Open AccessCircuit-Variant Moving Target Defense for Side-Channel Attacks
Author(s) -
Tristen Mullins,
Brandon Baggett,
Todd R. Andel,
Todd McDonald
Publication year - 2022
Publication title -
proceedings of the ... international conference on information warfare and security/the proceedings of the ... international conference on information warfare and security
Language(s) - English
Resource type - Journals
eISSN - 2048-9889
pISSN - 2048-9870
DOI - 10.34190/iccws.17.1.14
Subject(s) - power analysis , computer science , side channel attack , encryption , plaintext , key (lock) , cryptography , advanced encryption standard , secrecy , key generation , embedded system , computer security
The security of cryptosystems involves preventing an attacker's ability to obtain information about plaintext. Traditionally, this has been done by prioritizing secrecy of the key through complex key selection and secure key exchange. With the emergence of side-channel analysis (SCA) attacks, bits of a secret key may be derived by correlating key values with physical properties of cryptographic process execution.

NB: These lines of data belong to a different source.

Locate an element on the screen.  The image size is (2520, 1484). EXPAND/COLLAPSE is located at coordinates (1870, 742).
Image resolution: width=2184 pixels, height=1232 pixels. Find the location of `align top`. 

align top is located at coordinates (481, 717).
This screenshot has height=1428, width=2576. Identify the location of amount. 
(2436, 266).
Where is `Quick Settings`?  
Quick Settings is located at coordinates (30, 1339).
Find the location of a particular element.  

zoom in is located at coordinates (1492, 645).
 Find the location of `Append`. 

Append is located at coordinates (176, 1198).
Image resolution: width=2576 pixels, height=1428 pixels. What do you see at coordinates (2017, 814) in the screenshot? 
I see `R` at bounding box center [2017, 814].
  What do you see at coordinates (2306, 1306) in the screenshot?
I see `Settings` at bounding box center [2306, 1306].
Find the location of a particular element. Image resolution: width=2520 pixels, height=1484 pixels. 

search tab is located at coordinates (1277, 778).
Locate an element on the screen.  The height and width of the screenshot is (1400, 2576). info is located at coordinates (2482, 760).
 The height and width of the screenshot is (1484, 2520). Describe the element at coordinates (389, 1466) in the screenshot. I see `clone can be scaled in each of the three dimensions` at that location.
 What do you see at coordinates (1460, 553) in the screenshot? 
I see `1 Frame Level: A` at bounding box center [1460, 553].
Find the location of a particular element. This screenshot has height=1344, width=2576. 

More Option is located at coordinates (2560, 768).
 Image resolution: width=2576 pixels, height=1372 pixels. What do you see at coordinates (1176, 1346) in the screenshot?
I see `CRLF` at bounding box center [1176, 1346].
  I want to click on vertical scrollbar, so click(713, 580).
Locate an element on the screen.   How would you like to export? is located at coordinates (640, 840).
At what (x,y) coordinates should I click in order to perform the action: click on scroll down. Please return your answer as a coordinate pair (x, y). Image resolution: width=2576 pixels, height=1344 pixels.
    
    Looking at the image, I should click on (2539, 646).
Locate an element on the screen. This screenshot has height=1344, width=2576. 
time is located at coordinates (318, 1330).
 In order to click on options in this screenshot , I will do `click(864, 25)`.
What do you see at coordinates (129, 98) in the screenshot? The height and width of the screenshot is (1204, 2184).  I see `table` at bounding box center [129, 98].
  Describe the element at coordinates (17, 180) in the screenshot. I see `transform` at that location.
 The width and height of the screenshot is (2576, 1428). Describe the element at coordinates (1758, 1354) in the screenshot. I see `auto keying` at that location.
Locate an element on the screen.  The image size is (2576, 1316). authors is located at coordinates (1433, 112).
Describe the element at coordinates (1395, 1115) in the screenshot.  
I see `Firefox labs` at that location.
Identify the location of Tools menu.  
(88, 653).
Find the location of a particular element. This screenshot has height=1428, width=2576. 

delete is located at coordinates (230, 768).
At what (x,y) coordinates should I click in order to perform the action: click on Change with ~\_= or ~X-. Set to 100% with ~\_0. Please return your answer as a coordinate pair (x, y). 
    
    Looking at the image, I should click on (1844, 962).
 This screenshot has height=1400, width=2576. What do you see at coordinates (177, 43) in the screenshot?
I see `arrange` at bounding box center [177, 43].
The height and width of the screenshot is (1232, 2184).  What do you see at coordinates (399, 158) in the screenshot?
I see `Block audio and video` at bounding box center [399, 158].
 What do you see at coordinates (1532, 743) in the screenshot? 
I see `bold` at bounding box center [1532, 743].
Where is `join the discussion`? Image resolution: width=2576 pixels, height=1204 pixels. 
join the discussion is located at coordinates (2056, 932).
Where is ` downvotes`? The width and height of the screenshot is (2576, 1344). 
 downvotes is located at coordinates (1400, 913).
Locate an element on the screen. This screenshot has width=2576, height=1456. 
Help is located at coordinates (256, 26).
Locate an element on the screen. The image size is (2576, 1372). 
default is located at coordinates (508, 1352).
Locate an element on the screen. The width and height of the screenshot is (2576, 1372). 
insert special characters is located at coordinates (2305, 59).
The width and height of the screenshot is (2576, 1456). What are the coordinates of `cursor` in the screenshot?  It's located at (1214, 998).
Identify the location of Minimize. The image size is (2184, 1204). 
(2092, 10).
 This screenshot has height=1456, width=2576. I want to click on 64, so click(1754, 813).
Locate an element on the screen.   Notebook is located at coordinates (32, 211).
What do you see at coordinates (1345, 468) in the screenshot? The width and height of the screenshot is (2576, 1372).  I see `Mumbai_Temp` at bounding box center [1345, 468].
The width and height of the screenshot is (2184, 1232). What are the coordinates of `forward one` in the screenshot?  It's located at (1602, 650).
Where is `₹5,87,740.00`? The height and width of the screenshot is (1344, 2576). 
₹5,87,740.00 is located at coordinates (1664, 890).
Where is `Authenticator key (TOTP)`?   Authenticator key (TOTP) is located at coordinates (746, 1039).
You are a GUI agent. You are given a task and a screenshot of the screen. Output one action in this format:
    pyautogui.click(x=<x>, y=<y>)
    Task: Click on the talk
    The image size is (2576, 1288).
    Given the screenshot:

Information such as power consumption and electromagnetic (EM) radiation side-channel properties can be observed during encryption or decryption. These signals reflect data-dependent system behaviours that may reveal secret key information. Power and EM SCA attacks require several measurements of the target process to amplify the signal of interest, filter out noise, and derive the secret key through statistical analysis methods. Differential power and EM analysis attacks rely on correlating actual side-channel measurements to hypothetical models. The goal of this research is to increase the complexity of both power and EM SCA by introducing structural and spatial randomization of the target hardware. We propose a System-on-a-Chip (SOC) countermeasure that will periodically reconfigure an AES scheme using randomly located S-box circuit variants. We hypothesize that changing the location of the target modules between encryption runs will result in a nonconstant EM signal strength for any given point on the chip, increasing the number of traces needed to perform a localized EM SCA attack. Further, each of the S-box circuit variants will consist of functionally equivalent, structurally diverse hardware. By diversifying the implementations at the gate-level, we aim to vary the power behaviour observed by the attacker and disrupt the correlation between the hypothetical and actual power consumption, increasing the complexity of power SCA. This moving target defense aims to disrupt side-channel collection and correlation needed to successfully implement an attack.